胡無暇這種身份是京城的奇葩,父母和離,別人自是跟著父親生活,胡無暇卻是跟著母親,別人若是不得父親喜歡,日子肯定過得不好,然後她跟著母親,她的母親不似那些嬌嬌貴女,她的母親比大多數人的父親都能幹,她的母親地位高,她的母親能保護她。
所以不得父親喜愛,不得胡家承認的胡無暇,在京城的日子很是風光。
她本身的性子也很活潑,她繼承了齊瑩的聰明善良,但她卻有齊瑩沒有的張揚。她可以因為別人罵了母親一句話,而將別人追到家裡打,也可以因為自己的錯誤,大庭廣眾之下給人道歉。
有人嘲笑胡無暇兇悍跋扈,說她將來必定嫁不出去。
對此胡無暇是不在意的,她本就不想嫁人,母親沒有絲毫對不起父親,卻被父親那樣對待,做女人啊,就是難,嫁人更難,胡無暇不想嫁人,若將來逃不過去,那她便將人生之中能揮灑的日子好好瀟洒,這才不枉此生。
說到父親,曾經有一段時間,她很依賴父親。
那是弟弟被奪走,母親以淚洗面的時候,父親如天神一樣來到她的身邊,胡無暇那個時候覺得父親對她很好,是真的很好,好到她幾乎忘記了曾經所有的不快,她向父親訴說燕王過分,說母親流淚,罵太皇太后無恥,父親一直安慰她,陪在她身邊,她以為,他的父親是真的對她好。

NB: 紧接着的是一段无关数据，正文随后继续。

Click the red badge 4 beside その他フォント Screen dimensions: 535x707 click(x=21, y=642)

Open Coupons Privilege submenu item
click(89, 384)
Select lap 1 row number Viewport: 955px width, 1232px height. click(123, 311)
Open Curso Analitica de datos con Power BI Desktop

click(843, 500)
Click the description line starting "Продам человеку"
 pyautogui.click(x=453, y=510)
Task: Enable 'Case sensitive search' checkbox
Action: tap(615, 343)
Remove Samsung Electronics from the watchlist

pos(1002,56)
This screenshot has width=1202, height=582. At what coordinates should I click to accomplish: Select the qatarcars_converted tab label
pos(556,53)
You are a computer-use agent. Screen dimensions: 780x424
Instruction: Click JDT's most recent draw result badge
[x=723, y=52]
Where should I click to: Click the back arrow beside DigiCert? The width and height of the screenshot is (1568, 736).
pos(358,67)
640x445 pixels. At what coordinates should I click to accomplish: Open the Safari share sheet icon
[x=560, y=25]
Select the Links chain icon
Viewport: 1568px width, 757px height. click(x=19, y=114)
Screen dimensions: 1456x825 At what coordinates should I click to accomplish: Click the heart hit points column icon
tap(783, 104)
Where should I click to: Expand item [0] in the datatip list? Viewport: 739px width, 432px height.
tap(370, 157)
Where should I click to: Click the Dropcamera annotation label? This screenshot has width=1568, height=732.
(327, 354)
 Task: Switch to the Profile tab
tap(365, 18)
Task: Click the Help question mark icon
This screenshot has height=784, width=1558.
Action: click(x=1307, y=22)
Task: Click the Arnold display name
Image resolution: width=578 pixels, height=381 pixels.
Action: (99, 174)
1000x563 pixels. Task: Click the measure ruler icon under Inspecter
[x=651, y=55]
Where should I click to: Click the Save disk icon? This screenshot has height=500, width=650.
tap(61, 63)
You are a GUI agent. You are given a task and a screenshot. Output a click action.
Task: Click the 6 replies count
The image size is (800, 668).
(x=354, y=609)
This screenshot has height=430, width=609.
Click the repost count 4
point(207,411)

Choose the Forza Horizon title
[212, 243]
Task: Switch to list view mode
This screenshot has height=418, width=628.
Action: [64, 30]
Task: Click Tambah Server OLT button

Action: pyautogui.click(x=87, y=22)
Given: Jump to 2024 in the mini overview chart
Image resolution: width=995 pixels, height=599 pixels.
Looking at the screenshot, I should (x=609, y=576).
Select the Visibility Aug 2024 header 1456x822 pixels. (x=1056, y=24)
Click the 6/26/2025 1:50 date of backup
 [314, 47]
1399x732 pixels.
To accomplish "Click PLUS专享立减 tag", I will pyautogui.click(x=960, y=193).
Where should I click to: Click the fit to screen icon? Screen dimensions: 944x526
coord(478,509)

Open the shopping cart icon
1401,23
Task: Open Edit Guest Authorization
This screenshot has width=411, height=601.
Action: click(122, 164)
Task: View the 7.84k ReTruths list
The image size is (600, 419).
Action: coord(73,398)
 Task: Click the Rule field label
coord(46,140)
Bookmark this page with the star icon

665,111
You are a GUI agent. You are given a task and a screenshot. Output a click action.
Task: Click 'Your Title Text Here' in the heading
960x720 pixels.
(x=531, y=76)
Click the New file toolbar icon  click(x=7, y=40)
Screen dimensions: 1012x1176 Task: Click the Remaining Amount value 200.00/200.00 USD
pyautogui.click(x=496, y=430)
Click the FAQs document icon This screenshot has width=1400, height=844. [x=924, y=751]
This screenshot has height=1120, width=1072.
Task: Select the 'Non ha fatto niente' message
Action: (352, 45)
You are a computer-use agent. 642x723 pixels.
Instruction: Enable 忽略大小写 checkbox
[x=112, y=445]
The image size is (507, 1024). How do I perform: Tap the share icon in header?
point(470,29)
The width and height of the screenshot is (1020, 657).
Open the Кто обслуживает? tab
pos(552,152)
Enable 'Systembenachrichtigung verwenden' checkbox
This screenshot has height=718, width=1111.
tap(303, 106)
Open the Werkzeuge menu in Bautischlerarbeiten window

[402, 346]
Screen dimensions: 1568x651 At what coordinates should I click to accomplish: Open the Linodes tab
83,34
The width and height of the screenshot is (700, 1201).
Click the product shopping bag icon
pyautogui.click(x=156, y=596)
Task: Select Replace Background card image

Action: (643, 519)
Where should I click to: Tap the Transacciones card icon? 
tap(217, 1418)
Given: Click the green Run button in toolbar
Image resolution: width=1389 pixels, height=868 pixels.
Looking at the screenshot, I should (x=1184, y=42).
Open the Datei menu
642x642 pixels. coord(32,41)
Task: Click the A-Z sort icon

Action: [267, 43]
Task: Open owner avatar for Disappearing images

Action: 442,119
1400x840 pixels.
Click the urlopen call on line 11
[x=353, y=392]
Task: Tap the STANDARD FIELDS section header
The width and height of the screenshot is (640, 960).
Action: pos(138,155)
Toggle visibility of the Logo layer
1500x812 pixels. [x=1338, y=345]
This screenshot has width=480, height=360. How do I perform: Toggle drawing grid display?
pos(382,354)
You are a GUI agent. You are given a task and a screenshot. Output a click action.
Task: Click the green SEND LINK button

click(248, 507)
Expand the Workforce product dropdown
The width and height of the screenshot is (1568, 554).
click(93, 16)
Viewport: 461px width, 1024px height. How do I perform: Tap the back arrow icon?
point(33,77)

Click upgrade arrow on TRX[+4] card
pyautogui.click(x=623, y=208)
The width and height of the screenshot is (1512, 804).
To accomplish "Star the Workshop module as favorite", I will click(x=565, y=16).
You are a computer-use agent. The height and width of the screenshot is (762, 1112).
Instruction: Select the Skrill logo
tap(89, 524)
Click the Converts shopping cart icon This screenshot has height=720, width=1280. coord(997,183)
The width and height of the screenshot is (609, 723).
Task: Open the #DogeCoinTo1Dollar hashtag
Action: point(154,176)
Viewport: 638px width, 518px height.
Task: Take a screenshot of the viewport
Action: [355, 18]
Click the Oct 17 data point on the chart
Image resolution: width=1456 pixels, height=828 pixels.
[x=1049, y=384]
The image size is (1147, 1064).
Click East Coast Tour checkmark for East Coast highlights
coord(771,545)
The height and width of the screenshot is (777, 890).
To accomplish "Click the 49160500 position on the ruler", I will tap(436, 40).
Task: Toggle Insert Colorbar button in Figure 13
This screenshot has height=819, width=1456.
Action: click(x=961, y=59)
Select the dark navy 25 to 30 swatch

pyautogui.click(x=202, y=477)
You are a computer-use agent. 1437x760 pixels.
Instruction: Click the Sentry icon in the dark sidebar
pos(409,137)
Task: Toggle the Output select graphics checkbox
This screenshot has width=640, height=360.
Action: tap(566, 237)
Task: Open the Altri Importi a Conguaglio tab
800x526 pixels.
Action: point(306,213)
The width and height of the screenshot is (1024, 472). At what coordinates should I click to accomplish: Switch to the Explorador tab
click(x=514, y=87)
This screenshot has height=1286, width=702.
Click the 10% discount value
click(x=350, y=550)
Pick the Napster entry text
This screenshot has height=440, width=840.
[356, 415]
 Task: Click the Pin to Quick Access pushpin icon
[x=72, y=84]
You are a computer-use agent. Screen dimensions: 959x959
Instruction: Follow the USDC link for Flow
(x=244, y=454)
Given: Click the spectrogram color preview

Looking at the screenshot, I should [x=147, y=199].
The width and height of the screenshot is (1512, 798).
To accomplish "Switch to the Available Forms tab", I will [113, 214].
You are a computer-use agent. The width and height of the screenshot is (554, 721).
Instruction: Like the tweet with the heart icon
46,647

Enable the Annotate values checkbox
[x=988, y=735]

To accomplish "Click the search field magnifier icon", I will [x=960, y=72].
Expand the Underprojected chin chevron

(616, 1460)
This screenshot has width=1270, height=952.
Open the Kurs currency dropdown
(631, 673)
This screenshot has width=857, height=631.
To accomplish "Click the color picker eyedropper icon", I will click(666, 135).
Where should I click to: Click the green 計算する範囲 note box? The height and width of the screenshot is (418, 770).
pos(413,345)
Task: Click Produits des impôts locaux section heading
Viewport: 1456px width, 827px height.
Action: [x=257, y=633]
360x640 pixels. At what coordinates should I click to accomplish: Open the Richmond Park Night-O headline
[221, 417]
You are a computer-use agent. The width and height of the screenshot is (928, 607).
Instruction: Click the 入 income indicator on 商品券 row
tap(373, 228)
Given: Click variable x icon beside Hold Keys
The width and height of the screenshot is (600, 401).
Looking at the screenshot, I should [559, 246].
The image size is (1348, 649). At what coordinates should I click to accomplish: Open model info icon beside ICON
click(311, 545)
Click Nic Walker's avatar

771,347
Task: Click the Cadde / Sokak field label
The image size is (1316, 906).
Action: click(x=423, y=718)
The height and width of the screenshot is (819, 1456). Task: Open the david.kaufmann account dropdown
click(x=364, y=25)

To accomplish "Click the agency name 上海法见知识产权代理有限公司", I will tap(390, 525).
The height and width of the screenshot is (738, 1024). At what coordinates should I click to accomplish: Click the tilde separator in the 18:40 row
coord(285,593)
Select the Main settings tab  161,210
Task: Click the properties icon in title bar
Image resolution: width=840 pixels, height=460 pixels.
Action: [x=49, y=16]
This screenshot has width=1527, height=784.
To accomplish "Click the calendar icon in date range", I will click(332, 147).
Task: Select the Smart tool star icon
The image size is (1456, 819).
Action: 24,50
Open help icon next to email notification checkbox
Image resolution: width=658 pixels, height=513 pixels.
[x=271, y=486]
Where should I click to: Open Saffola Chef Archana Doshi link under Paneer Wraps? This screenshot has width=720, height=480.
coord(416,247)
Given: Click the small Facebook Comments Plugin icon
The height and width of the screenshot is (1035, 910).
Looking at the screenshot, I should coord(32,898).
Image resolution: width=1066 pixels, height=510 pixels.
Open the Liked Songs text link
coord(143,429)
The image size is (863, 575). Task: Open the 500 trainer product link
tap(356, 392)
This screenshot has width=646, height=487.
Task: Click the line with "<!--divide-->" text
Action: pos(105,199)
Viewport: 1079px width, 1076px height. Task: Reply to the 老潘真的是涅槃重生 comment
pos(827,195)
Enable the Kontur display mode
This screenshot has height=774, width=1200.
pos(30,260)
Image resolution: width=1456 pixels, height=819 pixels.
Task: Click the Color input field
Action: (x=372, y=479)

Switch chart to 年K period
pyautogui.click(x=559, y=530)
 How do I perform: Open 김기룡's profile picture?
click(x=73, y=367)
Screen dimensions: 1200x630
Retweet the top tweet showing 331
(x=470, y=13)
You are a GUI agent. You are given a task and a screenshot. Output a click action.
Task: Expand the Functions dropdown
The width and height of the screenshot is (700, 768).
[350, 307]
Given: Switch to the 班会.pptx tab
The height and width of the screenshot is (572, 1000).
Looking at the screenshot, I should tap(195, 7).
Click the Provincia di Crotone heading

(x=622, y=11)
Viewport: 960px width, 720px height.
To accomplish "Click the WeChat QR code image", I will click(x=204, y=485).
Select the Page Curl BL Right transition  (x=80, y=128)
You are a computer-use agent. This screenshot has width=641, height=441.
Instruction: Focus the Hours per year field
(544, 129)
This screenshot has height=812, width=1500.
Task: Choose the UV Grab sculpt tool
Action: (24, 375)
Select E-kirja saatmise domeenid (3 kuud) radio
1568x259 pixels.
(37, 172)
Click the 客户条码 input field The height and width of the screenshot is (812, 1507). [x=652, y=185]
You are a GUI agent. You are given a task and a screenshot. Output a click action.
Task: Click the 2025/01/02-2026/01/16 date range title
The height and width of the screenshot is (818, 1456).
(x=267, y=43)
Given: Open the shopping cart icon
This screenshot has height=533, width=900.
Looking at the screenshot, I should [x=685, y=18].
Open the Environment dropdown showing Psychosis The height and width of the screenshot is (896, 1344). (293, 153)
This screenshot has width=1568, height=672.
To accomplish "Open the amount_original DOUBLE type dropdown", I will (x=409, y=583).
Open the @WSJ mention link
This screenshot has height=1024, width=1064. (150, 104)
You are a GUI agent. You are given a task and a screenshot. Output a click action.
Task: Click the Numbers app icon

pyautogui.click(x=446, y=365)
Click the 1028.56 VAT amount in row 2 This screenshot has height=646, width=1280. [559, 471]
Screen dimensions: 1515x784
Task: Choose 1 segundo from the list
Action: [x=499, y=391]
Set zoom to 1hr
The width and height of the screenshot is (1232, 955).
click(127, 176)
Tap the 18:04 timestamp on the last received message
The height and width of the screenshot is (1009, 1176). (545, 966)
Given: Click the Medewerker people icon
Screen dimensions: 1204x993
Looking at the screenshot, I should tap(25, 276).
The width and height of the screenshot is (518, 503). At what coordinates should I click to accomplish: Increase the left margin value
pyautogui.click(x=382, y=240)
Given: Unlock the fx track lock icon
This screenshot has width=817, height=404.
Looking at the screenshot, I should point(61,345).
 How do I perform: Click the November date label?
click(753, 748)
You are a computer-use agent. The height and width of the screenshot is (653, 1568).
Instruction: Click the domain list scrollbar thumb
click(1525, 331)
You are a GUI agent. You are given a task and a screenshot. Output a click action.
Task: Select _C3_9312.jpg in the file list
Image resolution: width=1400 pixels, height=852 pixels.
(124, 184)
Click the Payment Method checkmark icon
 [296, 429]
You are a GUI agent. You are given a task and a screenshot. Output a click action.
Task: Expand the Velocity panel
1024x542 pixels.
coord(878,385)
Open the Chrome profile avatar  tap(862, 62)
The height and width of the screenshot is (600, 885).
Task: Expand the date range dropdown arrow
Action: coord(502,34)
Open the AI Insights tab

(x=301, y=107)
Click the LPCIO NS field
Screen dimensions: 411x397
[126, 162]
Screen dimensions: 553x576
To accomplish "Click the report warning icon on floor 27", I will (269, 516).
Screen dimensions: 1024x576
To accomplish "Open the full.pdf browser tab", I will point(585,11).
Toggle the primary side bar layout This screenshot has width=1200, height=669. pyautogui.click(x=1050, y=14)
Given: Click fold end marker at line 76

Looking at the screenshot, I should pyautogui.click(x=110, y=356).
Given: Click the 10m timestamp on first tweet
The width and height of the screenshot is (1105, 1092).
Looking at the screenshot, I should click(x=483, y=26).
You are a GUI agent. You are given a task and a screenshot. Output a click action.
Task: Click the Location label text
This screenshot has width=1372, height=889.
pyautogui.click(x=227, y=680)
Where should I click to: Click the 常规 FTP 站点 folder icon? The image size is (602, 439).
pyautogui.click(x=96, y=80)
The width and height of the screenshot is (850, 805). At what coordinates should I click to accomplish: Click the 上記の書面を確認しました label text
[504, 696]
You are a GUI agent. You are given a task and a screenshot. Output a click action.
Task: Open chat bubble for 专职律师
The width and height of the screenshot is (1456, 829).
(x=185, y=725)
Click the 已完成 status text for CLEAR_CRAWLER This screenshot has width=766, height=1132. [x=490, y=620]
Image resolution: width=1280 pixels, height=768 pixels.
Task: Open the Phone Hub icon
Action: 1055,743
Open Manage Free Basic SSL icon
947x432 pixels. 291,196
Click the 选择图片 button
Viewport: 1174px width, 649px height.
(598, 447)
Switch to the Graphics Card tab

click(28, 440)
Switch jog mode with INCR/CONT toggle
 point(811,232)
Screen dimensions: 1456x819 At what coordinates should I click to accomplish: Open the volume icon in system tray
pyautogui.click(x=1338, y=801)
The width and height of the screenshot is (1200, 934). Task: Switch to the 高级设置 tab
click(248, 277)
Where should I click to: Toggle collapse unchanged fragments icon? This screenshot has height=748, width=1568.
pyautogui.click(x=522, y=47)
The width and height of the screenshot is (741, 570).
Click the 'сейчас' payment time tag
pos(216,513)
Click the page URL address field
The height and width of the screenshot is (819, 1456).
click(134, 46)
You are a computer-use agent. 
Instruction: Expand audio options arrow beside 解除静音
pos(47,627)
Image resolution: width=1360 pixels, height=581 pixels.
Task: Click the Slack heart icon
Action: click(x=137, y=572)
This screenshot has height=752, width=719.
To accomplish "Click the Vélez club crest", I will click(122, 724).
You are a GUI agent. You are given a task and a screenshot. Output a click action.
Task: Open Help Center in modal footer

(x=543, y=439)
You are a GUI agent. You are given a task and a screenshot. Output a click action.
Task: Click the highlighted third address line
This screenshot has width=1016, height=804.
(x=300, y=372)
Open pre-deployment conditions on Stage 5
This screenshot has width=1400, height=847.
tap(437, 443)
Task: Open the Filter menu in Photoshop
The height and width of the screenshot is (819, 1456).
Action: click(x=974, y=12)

在她面前,父親從未提過其他的兒女,胡無暇也沒問,她對那邊的兄弟姐妹有一種潛意識的厭惡,這大概與小時候有關,她永遠不會忘記,她只是好奇小弟弟,卻沒想到被父親狠狠地責罵。
但父親到底還是提了。
父親說,她漸漸地大了,以後需要兄妹姐妹的扶持,他安排一個日子,讓她們兄妹姐妹見見。
胡無暇本不想見,但想到她現在確實勢單力薄,宮裡的弟弟時常見不到,左右閑來無事,不如就按照父親的意思,去胡家見見那些兄弟姐妹。
她同意了,胡元裴很高興,立刻去安排她入胡家。
胡元裴在胡家給她安排了一個院子,希望她能時常回來小住。
胡無暇應了,心裡卻很奇怪,她回父親家,竟然還需要專門安排院子,原來,胡家已經沒有了她的位置,明明她還記得,以前母親管家之時,母親為她準備了最好的院子,只是死遁之後,和離之後,她們便再也沒去想這個院子,而現在,母親不在胡家了,胡家連她的位置都沒有了?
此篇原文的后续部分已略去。